▸ **How to complete this task**
Exactly as written, reproduce the lines from the one that contains "Click the Stopp button" through the end of the records.

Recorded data
###
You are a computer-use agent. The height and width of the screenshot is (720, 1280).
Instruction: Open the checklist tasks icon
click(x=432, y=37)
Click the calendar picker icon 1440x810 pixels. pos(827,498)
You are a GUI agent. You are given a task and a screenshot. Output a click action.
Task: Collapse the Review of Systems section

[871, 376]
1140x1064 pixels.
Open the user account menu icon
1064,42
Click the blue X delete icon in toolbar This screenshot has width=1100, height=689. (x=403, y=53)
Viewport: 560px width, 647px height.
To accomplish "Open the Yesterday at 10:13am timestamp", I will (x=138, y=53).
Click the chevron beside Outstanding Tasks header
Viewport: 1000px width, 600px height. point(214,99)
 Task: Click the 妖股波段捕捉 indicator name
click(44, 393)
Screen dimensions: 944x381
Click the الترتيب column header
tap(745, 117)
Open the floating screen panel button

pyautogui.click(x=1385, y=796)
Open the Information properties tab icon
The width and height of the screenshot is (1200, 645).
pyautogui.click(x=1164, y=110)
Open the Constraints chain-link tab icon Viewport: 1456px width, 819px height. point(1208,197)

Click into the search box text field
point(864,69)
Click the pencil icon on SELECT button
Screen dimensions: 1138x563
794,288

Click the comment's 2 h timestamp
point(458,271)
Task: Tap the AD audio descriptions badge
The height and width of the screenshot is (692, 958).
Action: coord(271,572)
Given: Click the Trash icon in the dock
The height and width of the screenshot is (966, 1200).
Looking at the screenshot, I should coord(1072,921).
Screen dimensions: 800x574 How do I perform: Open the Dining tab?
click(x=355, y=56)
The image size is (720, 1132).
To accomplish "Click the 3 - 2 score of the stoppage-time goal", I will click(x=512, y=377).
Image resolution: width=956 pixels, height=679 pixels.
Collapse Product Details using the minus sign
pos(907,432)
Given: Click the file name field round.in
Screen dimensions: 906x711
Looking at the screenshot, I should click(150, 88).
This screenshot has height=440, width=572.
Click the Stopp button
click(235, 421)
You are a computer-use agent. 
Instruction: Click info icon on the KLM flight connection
###
▸ **Solution to this problem**
Click the Stopp button
click(235, 421)
You are a computer-use agent. 
Instruction: Click info icon on the KLM flight connection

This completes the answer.